Bug 61097

Summary: Implement HTML5 location resolveURL
Product: WebKit Reporter: Erik Arvidsson <arv>
Component: DOMAssignee: Erik Arvidsson <arv>
Status: RESOLVED WONTFIX    
Severity: Normal CC: abarth, andreip, annevk, ap, darin, dglazkov, dominicc, eae, ian, ojan, webkit.review.bot
Priority: P2    
Version: 528+ (Nightly build)   
Hardware: Unspecified   
OS: Unspecified   
URL: http://dev.w3.org/html5/spec/Overview.html#dom-location-resolveurl
Attachments:
Description Flags
Patch
none
Patch: expanded the tests
none
Archive of layout-test-results from ec2-cr-linux-01
none
Patch
none
Patch: Use KURL::string so that the return URL is not decoded ap: review-

Description Erik Arvidsson 2011-05-18 16:34:54 PDT
Implement the resolveURL method on the Location interface
Comment 1 Erik Arvidsson 2011-05-19 13:40:22 PDT
Created attachment 94108 [details]
Patch
Comment 2 Alexey Proskuryakov 2011-05-19 14:13:30 PDT
Comment on attachment 94108 [details]
Patch

I'm wondering why prettyURL is used.

Could you please add some tests with percent escaped URLs (both base and relative part), as well as with non-ASCII ones?

Does any other browser implement this, so that we could compare the behavior in edge cases?
Comment 3 Erik Arvidsson 2011-05-19 14:15:20 PDT
No other browser implements this yet.

I'll add some more tests.

Thanks for looking at the patch.
Comment 4 Erik Arvidsson 2011-05-19 15:41:16 PDT
It is unclear to me what we want here. location.href uses prettyURL which does the following

/a/%2F/b   =>  /a//b

Do we want to do the same thing here or would it be better to use string() which would not decode the percent encoded parts?
Comment 5 Erik Arvidsson 2011-05-19 16:16:51 PDT
Created attachment 94139 [details]
Patch: expanded the tests
Comment 6 Alexey Proskuryakov 2011-05-19 16:44:18 PDT
I don't know how to answer these questions. But I think that they need to be answered before adding this new feature. ResoleURL is mostly useful because of its promise to do "the right thing" - and if we are going to change behavior later, it can be a problem for developers using it.
Comment 7 Erik Arvidsson 2011-05-19 16:59:41 PDT
(In reply to comment #6)
> I don't know how to answer these questions. But I think that they need to be answered before adding this new feature. ResoleURL is mostly useful because of its promise to do "the right thing" - and if we are going to change behavior later, it can be a problem for developers using it.
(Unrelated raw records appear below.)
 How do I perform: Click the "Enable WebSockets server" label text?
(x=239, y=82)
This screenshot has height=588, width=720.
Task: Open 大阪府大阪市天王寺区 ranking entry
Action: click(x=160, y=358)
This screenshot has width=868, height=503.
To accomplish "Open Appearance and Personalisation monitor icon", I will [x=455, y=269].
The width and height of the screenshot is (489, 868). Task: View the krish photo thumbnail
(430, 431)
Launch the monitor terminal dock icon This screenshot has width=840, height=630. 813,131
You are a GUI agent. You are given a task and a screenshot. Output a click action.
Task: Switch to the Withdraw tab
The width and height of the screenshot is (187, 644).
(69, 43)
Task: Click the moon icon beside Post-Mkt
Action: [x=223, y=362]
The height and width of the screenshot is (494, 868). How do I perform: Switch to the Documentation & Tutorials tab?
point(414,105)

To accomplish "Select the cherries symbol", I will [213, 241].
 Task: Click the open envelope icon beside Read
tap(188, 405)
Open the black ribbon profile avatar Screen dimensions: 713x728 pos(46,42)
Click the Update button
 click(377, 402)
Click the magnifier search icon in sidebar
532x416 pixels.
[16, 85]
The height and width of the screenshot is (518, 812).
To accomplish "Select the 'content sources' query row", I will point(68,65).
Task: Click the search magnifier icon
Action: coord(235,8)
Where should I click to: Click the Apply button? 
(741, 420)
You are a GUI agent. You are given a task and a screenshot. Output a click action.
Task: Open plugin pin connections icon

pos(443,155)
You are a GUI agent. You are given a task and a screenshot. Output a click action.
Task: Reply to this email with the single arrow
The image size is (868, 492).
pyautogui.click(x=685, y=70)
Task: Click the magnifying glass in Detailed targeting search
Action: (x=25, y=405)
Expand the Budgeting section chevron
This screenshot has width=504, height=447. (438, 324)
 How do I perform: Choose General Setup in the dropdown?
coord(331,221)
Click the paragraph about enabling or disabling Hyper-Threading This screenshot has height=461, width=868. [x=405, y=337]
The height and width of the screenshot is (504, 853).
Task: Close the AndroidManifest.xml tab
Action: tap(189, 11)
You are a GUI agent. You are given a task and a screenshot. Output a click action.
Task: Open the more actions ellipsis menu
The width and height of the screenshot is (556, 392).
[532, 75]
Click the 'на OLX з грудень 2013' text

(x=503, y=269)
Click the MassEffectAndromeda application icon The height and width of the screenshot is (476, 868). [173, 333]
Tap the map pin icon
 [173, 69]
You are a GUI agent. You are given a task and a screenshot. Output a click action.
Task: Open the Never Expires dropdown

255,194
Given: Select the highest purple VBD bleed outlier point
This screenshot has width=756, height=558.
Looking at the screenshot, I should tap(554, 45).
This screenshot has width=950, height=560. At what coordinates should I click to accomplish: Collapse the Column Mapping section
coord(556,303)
I'm just following the current behavior of location.href in this patch. We already have open bugs that Safari does not follow any of the other browsers and as far as I know Adam already spent a lot of effort trying to resolve this. See  https://bugs.webkit.org/show_bug.cgi?id=30225 for more details.
Comment 8 WebKit Review Bot 2011-05-19 17:13:07 PDT
Comment on attachment 94139 [details]
Patch: expanded the tests

Attachment 94139 [details] did not pass chromium-ews (chromium-xvfb):
Output: http://queues.webkit.org/results/8719220

New failing tests:
fast/dom/location-resolve-url.html
Comment 9 WebKit Review Bot 2011-05-19 17:13:12 PDT
Created attachment 94149 [details]
Archive of layout-test-results from ec2-cr-linux-01

The attached test failures were seen while running run-webkit-tests on the chromium-ews.
Bot: ec2-cr-linux-01  Port: Chromium  Platform: Linux-2.6.35-28-virtual-x86_64-with-Ubuntu-10.10-maverick
Comment 10 Erik Arvidsson 2011-05-19 17:33:55 PDT
Comment on attachment 94139 [details]
Patch: expanded the tests

I need to update the tests to support both percent encoded and non encoded
Comment 11 Adam Barth 2011-05-19 17:34:19 PDT
Comment on attachment 94139 [details]
Patch: expanded the tests

View in context: https://bugs.webkit.org/attachment.cgi?id=94139&action=review

> Source/WebCore/page/Location.cpp:289
> +    return resolvedURL.hasPath() ? resolvedURL.prettyURL() : resolvedURL.prettyURL() + "/";

This looks great, but can you make a static helper function to share this code with Location::href?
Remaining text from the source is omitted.